Stored records
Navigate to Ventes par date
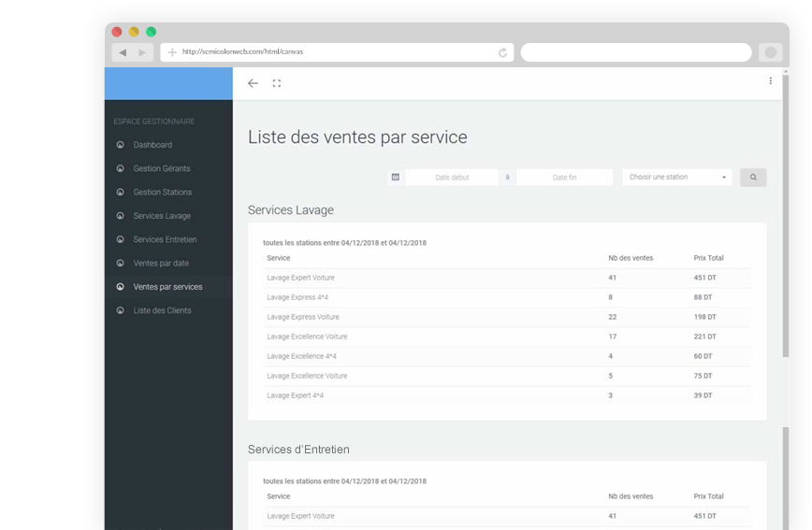160,264
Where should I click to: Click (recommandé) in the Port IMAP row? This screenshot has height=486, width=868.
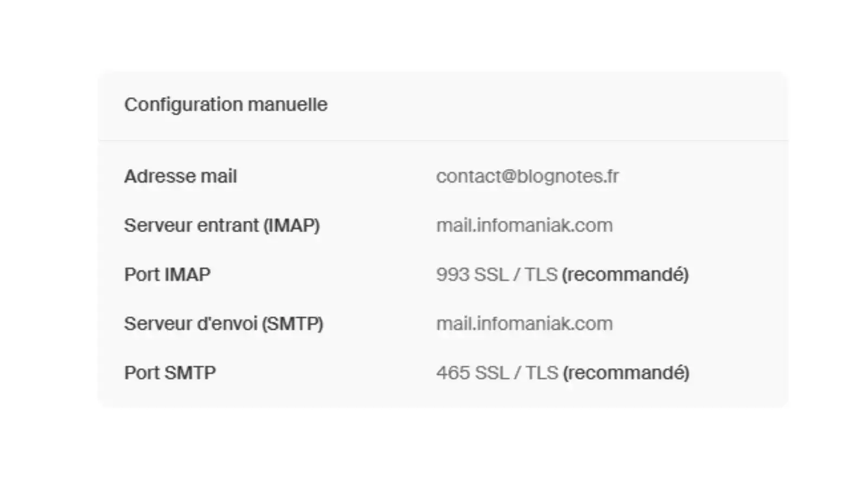coord(625,274)
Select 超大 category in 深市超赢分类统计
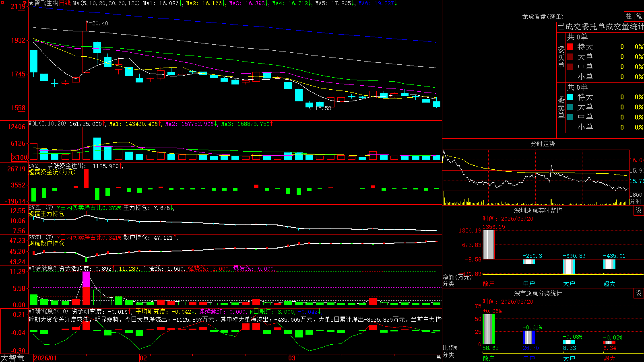 tap(609, 358)
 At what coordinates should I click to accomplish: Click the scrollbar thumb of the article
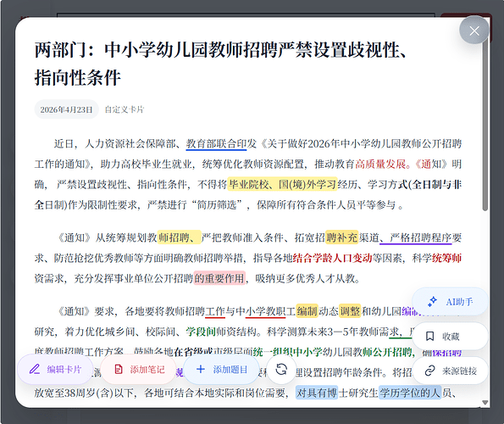(x=485, y=126)
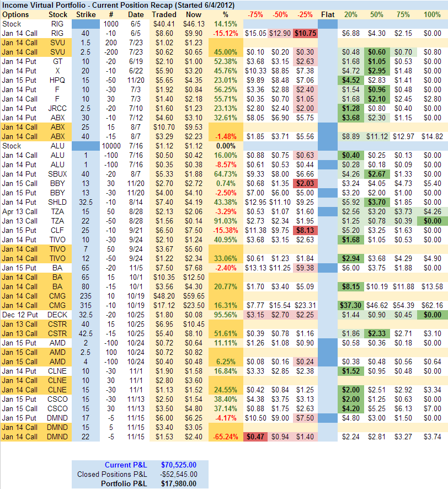Select the HPQ ticker cell
448x489 pixels.
[58, 80]
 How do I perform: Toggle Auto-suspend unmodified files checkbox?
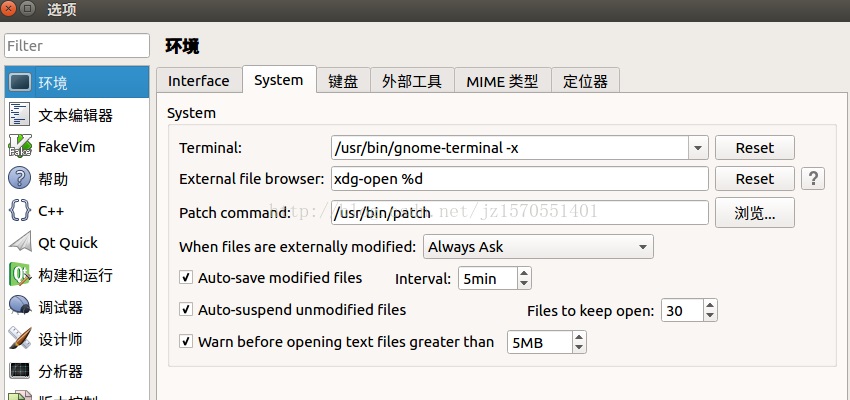click(186, 310)
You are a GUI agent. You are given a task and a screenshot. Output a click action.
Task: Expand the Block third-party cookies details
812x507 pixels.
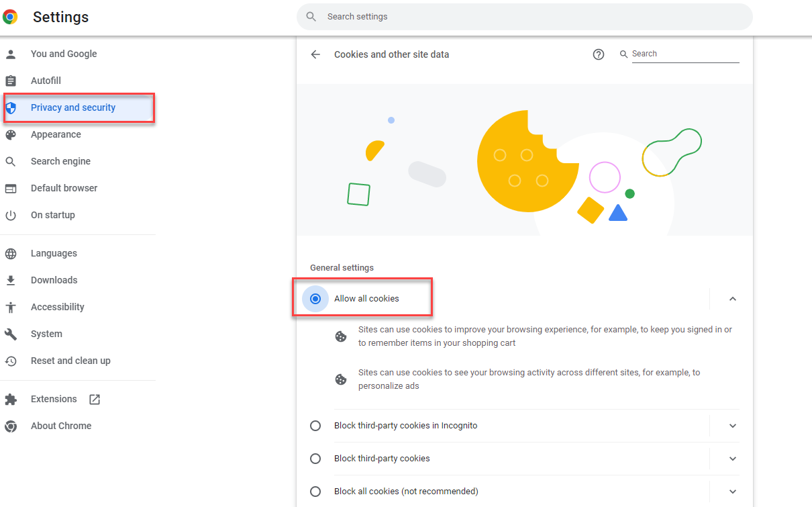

Problem: All records above are to be repeated exactly, with the images left out.

Result of the task:
Navigate to Ventes par date
160,264
Where should I click to: Click (recommandé) in the Port IMAP row? This screenshot has height=486, width=868.
coord(625,274)
Select 超大 category in 深市超赢分类统计
 tap(609, 358)
 At what coordinates should I click to accomplish: Click the scrollbar thumb of the article
(x=485, y=126)
Select the HPQ ticker cell
448x489 pixels.
[58, 80]
 How do I perform: Toggle Auto-suspend unmodified files checkbox?
click(186, 310)
You are a GUI agent. You are given a task and a screenshot. Output a click action.
Task: Expand the Block third-party cookies details
812x507 pixels.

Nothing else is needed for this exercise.